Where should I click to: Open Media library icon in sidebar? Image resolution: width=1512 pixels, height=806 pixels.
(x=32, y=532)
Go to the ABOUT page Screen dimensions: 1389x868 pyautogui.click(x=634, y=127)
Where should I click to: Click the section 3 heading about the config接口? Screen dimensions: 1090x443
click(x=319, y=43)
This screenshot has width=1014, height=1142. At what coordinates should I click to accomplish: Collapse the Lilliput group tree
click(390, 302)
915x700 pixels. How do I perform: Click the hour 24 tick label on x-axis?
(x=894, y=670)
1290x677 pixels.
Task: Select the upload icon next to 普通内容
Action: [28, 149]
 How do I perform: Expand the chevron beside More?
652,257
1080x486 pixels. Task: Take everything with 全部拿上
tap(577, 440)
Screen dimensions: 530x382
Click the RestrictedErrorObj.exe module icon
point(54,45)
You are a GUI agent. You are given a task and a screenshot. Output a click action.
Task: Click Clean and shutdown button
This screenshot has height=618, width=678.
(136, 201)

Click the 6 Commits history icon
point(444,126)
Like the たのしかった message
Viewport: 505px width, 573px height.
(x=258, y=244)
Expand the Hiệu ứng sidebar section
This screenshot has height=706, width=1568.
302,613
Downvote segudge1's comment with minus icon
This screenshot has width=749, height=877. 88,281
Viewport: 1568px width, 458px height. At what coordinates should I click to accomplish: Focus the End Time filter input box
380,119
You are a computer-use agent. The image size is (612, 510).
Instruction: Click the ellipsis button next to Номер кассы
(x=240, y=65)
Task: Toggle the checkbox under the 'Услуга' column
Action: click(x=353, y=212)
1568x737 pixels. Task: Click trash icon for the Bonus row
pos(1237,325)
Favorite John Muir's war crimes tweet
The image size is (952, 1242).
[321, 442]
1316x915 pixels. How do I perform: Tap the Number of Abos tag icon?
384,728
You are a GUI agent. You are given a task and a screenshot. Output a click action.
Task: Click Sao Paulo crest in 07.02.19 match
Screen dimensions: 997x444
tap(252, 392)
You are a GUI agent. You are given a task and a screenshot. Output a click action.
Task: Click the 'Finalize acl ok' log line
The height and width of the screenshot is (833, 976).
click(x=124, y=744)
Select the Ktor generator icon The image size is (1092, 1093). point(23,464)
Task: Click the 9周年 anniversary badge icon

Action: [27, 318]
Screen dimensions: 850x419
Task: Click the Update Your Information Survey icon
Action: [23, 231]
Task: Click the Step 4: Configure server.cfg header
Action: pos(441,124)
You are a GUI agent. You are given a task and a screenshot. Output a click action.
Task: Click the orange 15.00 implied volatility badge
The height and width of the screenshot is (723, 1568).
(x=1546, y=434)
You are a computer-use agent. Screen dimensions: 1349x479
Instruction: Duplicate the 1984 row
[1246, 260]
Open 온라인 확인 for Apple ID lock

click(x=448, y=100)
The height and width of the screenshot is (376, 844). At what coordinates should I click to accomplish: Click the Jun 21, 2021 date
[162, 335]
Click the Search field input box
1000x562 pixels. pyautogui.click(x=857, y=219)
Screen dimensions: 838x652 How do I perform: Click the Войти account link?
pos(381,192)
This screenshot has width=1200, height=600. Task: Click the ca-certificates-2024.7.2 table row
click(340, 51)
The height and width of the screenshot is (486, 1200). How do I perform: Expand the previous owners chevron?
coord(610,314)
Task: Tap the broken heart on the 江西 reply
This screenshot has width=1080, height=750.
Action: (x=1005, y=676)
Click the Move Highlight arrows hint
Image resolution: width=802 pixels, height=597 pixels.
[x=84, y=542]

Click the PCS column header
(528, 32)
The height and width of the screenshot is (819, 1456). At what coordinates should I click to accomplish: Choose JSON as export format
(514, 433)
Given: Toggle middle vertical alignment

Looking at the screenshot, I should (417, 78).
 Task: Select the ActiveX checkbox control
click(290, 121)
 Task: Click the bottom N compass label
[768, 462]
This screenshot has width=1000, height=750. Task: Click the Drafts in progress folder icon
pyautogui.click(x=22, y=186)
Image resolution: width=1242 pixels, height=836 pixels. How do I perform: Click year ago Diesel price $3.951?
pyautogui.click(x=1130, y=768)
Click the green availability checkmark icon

----------------------------------------

▶ PROMPT
Copy out the lines above, from the one holding "The height and width of the screenshot is (376, 844)." through the final line, with no other lines.

▶ ANSWER TO THIS EXERCISE
The height and width of the screenshot is (376, 844). At what coordinates should I click to accomplish: Click the Jun 21, 2021 date
[162, 335]
Click the Search field input box
1000x562 pixels. pyautogui.click(x=857, y=219)
Screen dimensions: 838x652 How do I perform: Click the Войти account link?
pos(381,192)
This screenshot has width=1200, height=600. Task: Click the ca-certificates-2024.7.2 table row
click(340, 51)
The height and width of the screenshot is (486, 1200). How do I perform: Expand the previous owners chevron?
coord(610,314)
Task: Tap the broken heart on the 江西 reply
This screenshot has width=1080, height=750.
Action: (x=1005, y=676)
Click the Move Highlight arrows hint
Image resolution: width=802 pixels, height=597 pixels.
[x=84, y=542]

Click the PCS column header
(528, 32)
The height and width of the screenshot is (819, 1456). At what coordinates should I click to accomplish: Choose JSON as export format
(514, 433)
Given: Toggle middle vertical alignment

Looking at the screenshot, I should (417, 78).
 Task: Select the ActiveX checkbox control
click(290, 121)
 Task: Click the bottom N compass label
[768, 462]
This screenshot has width=1000, height=750. Task: Click the Drafts in progress folder icon
pyautogui.click(x=22, y=186)
Image resolution: width=1242 pixels, height=836 pixels. How do I perform: Click year ago Diesel price $3.951?
pyautogui.click(x=1130, y=768)
Click the green availability checkmark icon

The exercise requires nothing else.